スピーカー用内部磁路体の製品詳細
内蔵型スピーカーの製造プロセスにおいて、磁路の組み立ては音質の忠実度と磁場の安定性を決定づける中核的な工程であり、Uシェル、磁石、ワッシャーなどの主要部品の組み立て精度は、製品の核心的な性能に直接影響を及ぼします。従来の手作業による組立方式では、ネオジム磁石の強力な磁力の影響を受け、部品の吸着による位置ずれ、組立位置のずれ、磁気回路の一貫性の欠如といった問題に頻繁に直面します。また、手作業は効率が低く、安全リスクも高いため、量産ニーズを満たすことが困難です。こうした業界の課題に対応するため、当社が開発したスピーカー用内蔵型磁路組立機が誕生しました。この装置は、内蔵型スピーカーの磁路の完全自動組立に特化し、統合ソリューションによって生産のボトルネックを解消します。
本装置は、全工程の自動化を中核としたアーキテクチャを採用し、「供給・位置決め・組立・検査・排出」という閉ループ生産システムを構築しています。供給工程では、ゾーン分けされたインテリジェント供給機構を採用し、Uシェルはサーボロボットアームによって正確に把持・位置決めされます。磁石とワッシャーについては、磁気干渉防止機能を備えた振動フィーダーで供給し、CCDビジョン認識と磁気経路位置決め技術を組み合わせることで、多部品の同時かつ高精度な位置合わせを実現しています。位置決め精度は±0.02mmに達し、手作業による供給時に生じる磁石の吸着位置ずれという課題を根本的に解決しました。組立工程では輸入サーボ駆動システムを搭載し、ネオジム磁石の特性に応じて組立圧力とストロークを精密に制御し、圧力制御精度は0.1Nに達し、手作業による組立時の力加減のばらつきに起因するUシェルの変形や磁石の破損などの問題を効果的に回避します。同時に、磁束リアルタイム検出モジュールにより、各磁路の磁場強度の一貫性を確保します。組立完了後、装置が自動的に排出・選別を行い、不良品をリアルタイムで排除するとともに欠陥の種類を記録し、全工程の無人化を実現します。
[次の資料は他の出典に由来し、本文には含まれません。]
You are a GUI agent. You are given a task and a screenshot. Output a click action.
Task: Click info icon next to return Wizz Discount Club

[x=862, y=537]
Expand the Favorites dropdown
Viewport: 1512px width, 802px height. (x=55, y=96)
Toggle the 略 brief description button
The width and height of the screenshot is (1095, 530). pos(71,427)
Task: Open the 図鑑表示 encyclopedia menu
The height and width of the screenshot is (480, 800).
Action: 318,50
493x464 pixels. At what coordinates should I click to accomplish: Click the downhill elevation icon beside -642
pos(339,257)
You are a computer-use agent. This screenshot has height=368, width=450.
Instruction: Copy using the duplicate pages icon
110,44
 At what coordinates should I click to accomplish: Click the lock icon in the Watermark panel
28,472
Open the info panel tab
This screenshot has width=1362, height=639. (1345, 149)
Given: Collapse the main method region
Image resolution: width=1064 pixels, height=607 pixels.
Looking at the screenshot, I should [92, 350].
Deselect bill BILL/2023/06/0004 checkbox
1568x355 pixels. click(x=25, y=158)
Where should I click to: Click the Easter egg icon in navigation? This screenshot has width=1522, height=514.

本装置は、効率、品質、汎用性の3つの面で核心的な優位性を確立しています。生産効率の面では、従来の手作業では1人あたり1時間あたり200~300セットの組み立てしかできませんでしたが、本装置は多工程並列作業設計を採用することで、1時間あたりの生産能力を1500セット以上にまで高め、効率を5倍以上向上させました。単一の生産ラインで85%の人件費を削減でき、人件費と管理コストを大幅に低減します。品質保証においては、機械による自動化で手作業を代替することで、製品の合格率を手作業組立時の93%から99.6%以上に引き上げ、磁場強度の変動誤差を±2%以内に抑え、高級内蔵型スピーカーが求める磁路の安定性に対する厳しい要件を完璧に満たしています。汎用性の面では、本装置はパラメータ設定による迅速な型替えに対応しており、タッチパネル操作だけで異なる仕様のUシェルや磁石のパラメータ調整が可能です。迅速な金型交換機構と組み合わせることで、型替え時間はわずか8~12分で済みます。直径20mm~180mmの各種内蔵型スピーカー磁路の組立に対応し、多品種生産のニーズを満たします。
九重オートメーション - ホーンオートメーション - ホーンマグネティックロードマシン
用途としては、本装置はカーオーディオ、家庭用AV機器、ウェアラブルデバイス、プロ用ステージ音響機器など、あらゆる種類の内蔵型スピーカーの量産に幅広く対応可能です。特に、ネオジム磁石などの高磁力磁石を用いた磁路アセンブリにおいて、その性能が際立っています。本装置には可視化生産管理システムが搭載されており、生産能力、合格率、装置の稼働状況などのデータをリアルタイムで表示します。また、生産レポートの自動エクスポートにも対応しており、企業の生産プロセスの透明化と管理を支援します。内蔵型スピーカーの磁路自動組立における中核設備として、本装置は生産効率と品質の両面での飛躍的な向上を実現するだけでなく、企業のフレキシブル生産体制の構築を支援し、音響製造業界のスマート化への転換に重要な支えを提供します。